(ENTRIES PROVIDED begins)

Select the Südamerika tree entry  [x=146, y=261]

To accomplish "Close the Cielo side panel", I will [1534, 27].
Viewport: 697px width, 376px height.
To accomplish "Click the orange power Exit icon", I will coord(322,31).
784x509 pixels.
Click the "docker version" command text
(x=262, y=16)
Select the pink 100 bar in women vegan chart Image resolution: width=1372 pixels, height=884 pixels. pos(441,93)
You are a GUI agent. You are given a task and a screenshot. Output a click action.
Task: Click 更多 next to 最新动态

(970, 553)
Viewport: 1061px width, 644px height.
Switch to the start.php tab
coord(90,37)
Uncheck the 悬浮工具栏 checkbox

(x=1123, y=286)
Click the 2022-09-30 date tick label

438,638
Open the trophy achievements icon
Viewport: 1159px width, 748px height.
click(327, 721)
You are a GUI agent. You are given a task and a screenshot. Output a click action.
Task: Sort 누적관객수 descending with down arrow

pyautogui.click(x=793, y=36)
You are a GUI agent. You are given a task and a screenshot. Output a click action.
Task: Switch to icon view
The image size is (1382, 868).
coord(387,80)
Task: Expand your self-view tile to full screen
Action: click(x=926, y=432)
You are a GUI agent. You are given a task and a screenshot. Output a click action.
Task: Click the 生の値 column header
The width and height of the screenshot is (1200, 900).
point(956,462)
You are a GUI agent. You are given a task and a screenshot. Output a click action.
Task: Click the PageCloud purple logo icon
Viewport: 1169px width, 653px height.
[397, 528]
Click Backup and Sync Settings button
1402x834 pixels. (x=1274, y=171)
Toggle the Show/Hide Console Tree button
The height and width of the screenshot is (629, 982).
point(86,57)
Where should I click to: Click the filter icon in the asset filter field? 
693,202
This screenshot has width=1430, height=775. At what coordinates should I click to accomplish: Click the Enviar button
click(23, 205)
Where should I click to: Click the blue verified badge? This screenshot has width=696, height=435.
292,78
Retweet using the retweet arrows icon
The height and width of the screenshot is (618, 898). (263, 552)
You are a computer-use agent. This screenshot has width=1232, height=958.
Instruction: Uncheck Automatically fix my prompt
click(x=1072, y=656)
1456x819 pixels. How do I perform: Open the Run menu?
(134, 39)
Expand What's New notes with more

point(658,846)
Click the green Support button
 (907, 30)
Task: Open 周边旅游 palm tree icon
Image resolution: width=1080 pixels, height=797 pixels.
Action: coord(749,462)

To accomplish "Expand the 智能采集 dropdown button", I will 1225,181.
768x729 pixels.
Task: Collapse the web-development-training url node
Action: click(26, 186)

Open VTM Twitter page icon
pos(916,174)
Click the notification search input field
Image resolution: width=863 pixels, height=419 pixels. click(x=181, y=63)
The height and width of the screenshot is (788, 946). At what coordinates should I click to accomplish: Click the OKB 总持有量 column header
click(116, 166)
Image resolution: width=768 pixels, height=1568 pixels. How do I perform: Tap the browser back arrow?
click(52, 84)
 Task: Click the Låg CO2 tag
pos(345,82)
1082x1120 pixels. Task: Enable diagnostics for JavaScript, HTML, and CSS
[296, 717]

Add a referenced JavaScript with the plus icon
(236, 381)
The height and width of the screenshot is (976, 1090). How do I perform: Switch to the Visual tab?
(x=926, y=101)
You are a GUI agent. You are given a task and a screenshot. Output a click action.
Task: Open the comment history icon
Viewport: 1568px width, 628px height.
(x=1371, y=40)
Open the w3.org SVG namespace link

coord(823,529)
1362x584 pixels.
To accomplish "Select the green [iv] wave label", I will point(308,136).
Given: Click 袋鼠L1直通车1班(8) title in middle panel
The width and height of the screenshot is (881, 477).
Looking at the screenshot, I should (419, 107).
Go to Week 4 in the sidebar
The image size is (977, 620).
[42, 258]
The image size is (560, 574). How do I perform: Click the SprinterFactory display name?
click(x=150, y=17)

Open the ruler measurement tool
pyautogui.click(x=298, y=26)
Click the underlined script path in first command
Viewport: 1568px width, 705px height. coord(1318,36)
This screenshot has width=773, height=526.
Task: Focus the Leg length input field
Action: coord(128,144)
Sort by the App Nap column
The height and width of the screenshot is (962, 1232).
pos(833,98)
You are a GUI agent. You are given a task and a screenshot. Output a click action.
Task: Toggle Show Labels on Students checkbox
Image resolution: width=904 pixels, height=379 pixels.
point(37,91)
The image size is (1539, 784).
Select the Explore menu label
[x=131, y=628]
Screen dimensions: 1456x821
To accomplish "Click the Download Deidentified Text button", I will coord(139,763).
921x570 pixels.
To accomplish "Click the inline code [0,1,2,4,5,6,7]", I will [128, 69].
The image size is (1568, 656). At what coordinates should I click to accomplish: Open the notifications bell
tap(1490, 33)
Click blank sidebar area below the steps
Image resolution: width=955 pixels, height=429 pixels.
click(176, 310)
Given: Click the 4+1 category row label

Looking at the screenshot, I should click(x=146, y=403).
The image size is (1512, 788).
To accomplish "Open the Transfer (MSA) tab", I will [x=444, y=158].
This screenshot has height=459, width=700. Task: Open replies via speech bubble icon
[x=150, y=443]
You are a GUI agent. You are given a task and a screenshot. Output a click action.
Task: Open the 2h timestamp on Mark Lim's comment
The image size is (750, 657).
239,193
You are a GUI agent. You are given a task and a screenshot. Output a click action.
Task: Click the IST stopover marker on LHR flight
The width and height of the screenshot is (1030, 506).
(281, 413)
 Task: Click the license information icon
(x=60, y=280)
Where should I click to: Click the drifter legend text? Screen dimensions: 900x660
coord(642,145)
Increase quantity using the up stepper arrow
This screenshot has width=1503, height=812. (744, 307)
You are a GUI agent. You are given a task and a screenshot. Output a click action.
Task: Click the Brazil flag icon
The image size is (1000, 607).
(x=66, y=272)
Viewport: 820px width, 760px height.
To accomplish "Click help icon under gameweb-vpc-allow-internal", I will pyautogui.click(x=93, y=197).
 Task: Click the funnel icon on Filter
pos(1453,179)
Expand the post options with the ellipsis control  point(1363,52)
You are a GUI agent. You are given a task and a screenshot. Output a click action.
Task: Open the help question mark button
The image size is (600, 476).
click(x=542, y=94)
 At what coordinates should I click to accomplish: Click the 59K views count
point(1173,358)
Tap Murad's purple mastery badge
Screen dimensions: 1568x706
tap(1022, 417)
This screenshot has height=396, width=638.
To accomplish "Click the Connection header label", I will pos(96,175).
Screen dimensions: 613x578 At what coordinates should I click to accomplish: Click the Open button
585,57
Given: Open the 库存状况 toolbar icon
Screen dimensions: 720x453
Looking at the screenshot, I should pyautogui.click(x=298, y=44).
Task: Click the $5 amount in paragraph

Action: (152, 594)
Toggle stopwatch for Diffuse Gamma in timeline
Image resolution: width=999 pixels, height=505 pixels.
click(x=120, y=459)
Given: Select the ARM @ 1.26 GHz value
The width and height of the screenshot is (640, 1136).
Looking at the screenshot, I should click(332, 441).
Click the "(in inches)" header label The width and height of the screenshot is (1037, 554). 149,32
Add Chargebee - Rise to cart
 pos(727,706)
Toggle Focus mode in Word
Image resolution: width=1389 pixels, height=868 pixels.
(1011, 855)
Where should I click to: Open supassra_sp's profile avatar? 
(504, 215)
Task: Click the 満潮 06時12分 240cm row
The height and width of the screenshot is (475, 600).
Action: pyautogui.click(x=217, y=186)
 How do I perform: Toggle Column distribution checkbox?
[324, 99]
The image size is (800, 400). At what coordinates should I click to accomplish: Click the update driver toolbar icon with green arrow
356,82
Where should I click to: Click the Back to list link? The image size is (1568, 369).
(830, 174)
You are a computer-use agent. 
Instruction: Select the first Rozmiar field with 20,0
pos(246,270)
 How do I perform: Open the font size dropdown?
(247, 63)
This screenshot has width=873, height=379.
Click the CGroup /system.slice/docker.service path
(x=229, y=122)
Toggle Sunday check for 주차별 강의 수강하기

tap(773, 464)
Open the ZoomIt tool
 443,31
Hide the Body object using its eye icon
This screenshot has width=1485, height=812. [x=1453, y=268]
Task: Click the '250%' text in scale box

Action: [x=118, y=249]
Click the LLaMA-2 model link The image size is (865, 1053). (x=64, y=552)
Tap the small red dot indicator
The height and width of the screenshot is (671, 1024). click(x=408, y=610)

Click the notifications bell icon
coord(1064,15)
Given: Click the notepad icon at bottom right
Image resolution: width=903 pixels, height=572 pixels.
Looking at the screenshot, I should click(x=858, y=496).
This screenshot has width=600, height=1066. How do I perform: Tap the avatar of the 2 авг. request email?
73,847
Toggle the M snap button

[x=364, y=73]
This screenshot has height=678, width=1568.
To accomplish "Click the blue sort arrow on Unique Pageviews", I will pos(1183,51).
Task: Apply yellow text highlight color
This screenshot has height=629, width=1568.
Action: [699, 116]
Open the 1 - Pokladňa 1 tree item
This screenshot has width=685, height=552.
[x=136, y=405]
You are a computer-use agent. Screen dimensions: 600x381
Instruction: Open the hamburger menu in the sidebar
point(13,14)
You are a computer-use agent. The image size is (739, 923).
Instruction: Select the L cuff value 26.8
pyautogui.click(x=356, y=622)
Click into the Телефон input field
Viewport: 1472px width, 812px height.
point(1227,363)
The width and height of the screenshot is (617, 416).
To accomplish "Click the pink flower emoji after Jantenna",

(ENTRIES PROVIDED ends)

**TASK TO COMPLETE**
The lines you need are those holding the word "computer"; copy each of them from the material above.

**TASK OUTPUT**
You are a computer-use agent. This screenshot has width=1232, height=958.
You are a computer-use agent. 
You are a computer-use agent. Screen dimensions: 600x381
You are a computer-use agent. The image size is (739, 923).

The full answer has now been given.